Toronto Raptors: Three takeaways from DeMar DeRozan revenge game

San Antonio Spurs - DeMar DeRozan (Photo by Ronald Cortes/Getty Images)
San Antonio Spurs - DeMar DeRozan (Photo by Ronald Cortes/Getty Images) /

In one of their most anticipated games of the year, the Toronto Raptors got absolutely walloped by the San Antonio Spurs.  Here are the three takeaways from DeMar DeRozan’s revenge game.

It was DeMar DeRozan‘s first game against the Toronto Raptors. It was Kawhi Leonard‘s first game against the San Antonio Spurs. It was….. an absolute shellacking. The Spurs handily beat the Raptors 125-107 in a game which really didn’t feel that close.

After a few quick buckets, San Antonio took complete control. A barrage of three-point attempts from the Spurs combined with a tightened rim for the Raptors helped end this game before it even started.

The story of the game was DeMar DeRozan vs Kawhi Leonard. Leonard was good. He finished with 21 efficient points and five assists. From the second quarter on, the Spurs sent a swarm of defenders at Kawhi whenever he touched the ball. The Spurs fans also gave their regards whenever Kawhi touched the ball.

Kawhi was good. DeRozan was better. He finished with his first career triple-double with a nice stat-line of 21/14/11. He had a couple of fantastic plays around the rim and looked like the best player on the court. Before fans come with, “Where was this type of effort in the playoffs,” please just shut up. DeRozan gave his best for the city, even if it wasn’t good enough.

What else did we learn? Here are my three big takeaways:

Bryn Forbes & Derrick White vs. Fred VanVleet & Danny Green

If DeMar DeRozan vs Kawhi Leonard was the headliner, the battle of the backcourts was the 2-round knockout on the undercard. Bryn Forbes and Derick White dominated Fred VanVleet and Danny Green.

White and Forbes shot a combined 15-21 from the field, 8-10 from three-point range, scored 39  points, recorded 7 assists, and didn’t manage one turnover. That is one monster game. I don’t care what DeMar DeRozan and Kawhi Leonard do, it’s hard to overcome that type of performance.

Meanwhile, the Raptors starting backcourt combined for 12 points on 5-18 shooting. Fred VanVleet looked lost trying to initiate the offense. Danny Green forced terrible shots all night.

You can look at the other factors, but this matchup was the story of the game.

Troubling Trend

This game shouldn’t be concerning. The Raptors not playing well in more than a month should be concerning. Yes, Kyle Lowry and Jonas Valanciunas have missed significant time, but there is more to these issues.

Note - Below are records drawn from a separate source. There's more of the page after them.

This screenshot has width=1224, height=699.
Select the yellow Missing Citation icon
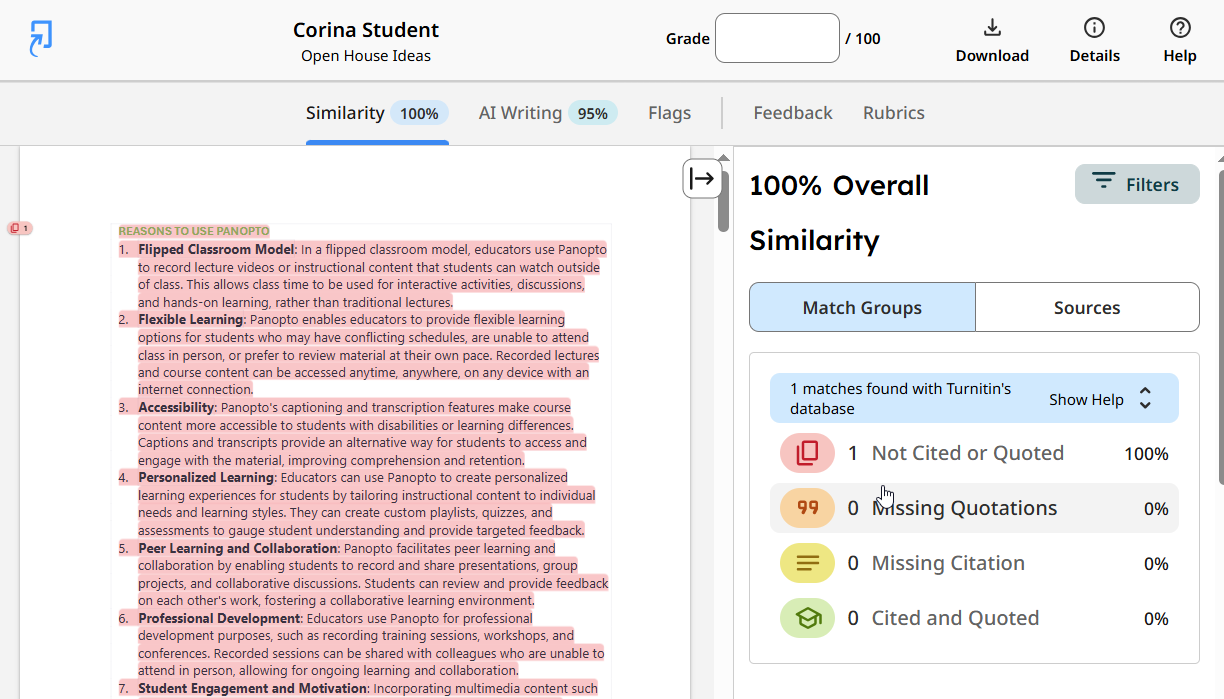[806, 562]
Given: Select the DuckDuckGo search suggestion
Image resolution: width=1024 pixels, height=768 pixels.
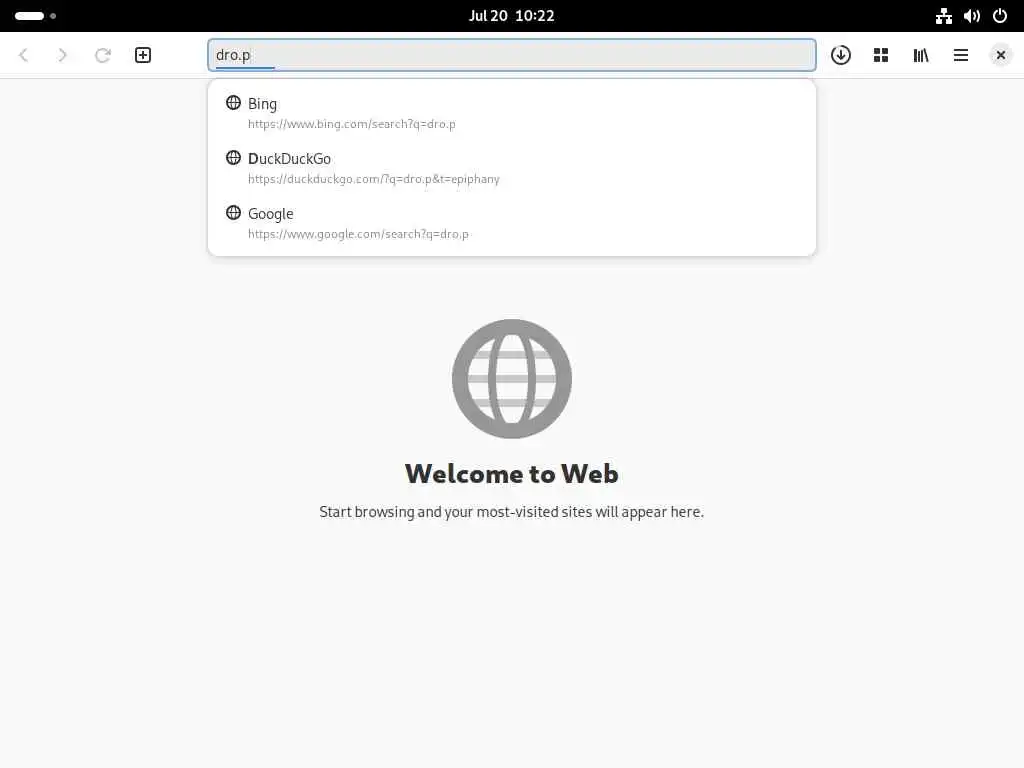Looking at the screenshot, I should click(512, 168).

Since December 1st (JV and Lowry have played in 7 of these 17 games), the Raptors have a negative net rating, meaning they have been outscored by opponents during that time. They have the second lowest AST% in the NBA, the 21st ranked offense, and are 9-8.

Kawhi Leonard is averaging just about 30 per night, and the Raptors still can’t find a way to score. Lowry and JV’s absence shouldn’t mask the more pressing issue that Toronto has been playing poorly for a long time.

Tale of one quarter

As bad as last night felt, the Raptors really were only outplayed for one quarter. The Spurs won the opening frame by 29. After that, it was actually +1 Toronto.

Of course, the game might play out completely differently if San Antonio isn’t in complete cruise control from the first quarter on. The Raptors never pulled the game within 15 after the first nine minutes. The Spurs never felt threatened.

It is good to remember that it was just one quarter. San Antonio shot the lights out while Toronto couldn’t hit the broad side of a barn from a boat. Tonight’s contest was tough. It wasn’t the end of the world.